-- What is needed --
Exactly the lines below from the one with "Choose 4#塔吊 from the sidebar" up to and including the one with "Place cursor on humidityFieldID = 3 line" make up the answer, with nothing else added.

Record extracts Block Start

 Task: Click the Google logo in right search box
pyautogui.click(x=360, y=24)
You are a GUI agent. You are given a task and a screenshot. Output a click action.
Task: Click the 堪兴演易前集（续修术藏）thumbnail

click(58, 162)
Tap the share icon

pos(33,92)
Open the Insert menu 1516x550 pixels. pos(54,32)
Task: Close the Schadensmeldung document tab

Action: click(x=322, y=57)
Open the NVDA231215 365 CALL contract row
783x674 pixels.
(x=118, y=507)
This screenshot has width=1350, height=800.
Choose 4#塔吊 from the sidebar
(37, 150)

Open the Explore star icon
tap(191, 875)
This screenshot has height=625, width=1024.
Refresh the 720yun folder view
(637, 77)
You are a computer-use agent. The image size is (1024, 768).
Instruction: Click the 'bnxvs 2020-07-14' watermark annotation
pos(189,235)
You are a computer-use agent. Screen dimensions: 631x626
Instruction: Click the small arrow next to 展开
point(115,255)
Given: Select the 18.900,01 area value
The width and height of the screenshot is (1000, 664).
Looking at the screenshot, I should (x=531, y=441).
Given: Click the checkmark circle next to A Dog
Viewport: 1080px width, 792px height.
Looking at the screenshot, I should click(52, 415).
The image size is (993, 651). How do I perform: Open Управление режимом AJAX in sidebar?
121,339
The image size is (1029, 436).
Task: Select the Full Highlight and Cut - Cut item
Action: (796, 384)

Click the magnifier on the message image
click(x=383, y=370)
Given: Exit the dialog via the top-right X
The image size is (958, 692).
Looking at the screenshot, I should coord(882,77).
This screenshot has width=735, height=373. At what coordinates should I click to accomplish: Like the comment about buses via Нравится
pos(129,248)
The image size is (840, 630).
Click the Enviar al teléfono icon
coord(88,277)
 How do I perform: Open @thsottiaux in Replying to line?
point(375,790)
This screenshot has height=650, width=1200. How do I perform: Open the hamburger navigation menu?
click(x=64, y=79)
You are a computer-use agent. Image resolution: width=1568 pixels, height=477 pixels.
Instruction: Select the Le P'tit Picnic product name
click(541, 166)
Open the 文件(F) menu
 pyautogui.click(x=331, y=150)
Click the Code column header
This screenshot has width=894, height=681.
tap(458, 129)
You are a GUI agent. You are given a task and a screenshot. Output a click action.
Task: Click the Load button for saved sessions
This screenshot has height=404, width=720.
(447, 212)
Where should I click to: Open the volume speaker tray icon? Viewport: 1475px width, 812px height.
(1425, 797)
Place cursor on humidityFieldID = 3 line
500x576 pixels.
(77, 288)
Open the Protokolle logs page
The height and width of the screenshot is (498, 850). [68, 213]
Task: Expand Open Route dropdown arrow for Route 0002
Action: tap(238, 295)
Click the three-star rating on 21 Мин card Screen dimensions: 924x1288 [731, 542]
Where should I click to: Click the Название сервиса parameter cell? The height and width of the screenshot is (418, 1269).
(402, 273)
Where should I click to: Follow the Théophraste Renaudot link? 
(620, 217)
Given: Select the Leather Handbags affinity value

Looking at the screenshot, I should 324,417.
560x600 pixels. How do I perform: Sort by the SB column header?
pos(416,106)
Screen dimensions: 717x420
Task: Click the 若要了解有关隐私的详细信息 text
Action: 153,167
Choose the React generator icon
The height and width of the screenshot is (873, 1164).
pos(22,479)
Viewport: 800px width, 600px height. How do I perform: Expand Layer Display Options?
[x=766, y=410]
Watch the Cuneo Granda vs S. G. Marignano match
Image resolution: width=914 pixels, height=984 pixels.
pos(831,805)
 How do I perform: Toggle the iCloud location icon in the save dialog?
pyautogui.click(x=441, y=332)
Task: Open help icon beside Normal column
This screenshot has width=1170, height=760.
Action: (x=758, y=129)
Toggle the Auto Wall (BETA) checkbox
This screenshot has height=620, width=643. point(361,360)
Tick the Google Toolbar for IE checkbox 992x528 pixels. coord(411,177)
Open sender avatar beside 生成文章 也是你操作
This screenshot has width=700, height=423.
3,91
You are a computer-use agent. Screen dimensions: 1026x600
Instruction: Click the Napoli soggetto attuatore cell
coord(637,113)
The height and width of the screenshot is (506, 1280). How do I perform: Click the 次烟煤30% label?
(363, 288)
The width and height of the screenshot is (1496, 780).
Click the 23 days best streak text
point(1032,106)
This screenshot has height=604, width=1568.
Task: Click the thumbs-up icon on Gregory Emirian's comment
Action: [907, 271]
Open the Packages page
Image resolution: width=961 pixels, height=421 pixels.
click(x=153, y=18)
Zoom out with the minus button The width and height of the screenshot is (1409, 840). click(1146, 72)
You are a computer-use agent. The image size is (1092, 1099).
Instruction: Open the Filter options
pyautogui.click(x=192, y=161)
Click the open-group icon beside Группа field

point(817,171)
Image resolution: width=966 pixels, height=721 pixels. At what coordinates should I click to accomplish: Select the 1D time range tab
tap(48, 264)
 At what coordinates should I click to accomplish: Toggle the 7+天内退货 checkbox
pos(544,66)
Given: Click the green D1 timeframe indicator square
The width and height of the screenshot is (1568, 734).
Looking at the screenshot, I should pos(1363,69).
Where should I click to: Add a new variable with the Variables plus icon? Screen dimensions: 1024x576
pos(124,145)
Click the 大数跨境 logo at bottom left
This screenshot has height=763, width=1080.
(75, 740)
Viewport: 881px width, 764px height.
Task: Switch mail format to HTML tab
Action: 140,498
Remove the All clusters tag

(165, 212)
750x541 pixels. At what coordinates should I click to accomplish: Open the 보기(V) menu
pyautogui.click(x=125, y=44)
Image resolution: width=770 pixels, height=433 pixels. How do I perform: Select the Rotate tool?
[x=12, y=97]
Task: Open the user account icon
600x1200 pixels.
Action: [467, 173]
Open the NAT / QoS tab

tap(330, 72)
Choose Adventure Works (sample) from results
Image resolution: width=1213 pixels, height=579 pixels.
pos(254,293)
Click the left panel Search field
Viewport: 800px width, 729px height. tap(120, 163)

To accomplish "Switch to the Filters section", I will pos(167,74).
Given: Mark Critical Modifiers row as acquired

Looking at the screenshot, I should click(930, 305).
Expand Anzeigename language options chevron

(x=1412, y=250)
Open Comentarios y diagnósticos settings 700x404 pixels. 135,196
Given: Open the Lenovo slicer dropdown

Record extracts Block End

-- Result --
Choose 4#塔吊 from the sidebar
(37, 150)

Open the Explore star icon
tap(191, 875)
This screenshot has height=625, width=1024.
Refresh the 720yun folder view
(637, 77)
You are a computer-use agent. The image size is (1024, 768).
Instruction: Click the 'bnxvs 2020-07-14' watermark annotation
pos(189,235)
You are a computer-use agent. Screen dimensions: 631x626
Instruction: Click the small arrow next to 展开
point(115,255)
Given: Select the 18.900,01 area value
The width and height of the screenshot is (1000, 664).
Looking at the screenshot, I should (x=531, y=441).
Given: Click the checkmark circle next to A Dog
Viewport: 1080px width, 792px height.
Looking at the screenshot, I should click(52, 415).
The image size is (993, 651). How do I perform: Open Управление режимом AJAX in sidebar?
121,339
The image size is (1029, 436).
Task: Select the Full Highlight and Cut - Cut item
Action: (796, 384)

Click the magnifier on the message image
click(x=383, y=370)
Given: Exit the dialog via the top-right X
The image size is (958, 692).
Looking at the screenshot, I should coord(882,77).
This screenshot has width=735, height=373. At what coordinates should I click to accomplish: Like the comment about buses via Нравится
pos(129,248)
The image size is (840, 630).
Click the Enviar al teléfono icon
coord(88,277)
 How do I perform: Open @thsottiaux in Replying to line?
point(375,790)
This screenshot has height=650, width=1200. How do I perform: Open the hamburger navigation menu?
click(x=64, y=79)
You are a computer-use agent. Image resolution: width=1568 pixels, height=477 pixels.
Instruction: Select the Le P'tit Picnic product name
click(541, 166)
Open the 文件(F) menu
 pyautogui.click(x=331, y=150)
Click the Code column header
This screenshot has width=894, height=681.
tap(458, 129)
You are a GUI agent. You are given a task and a screenshot. Output a click action.
Task: Click the Load button for saved sessions
This screenshot has height=404, width=720.
(447, 212)
Where should I click to: Open the volume speaker tray icon? Viewport: 1475px width, 812px height.
(1425, 797)
Place cursor on humidityFieldID = 3 line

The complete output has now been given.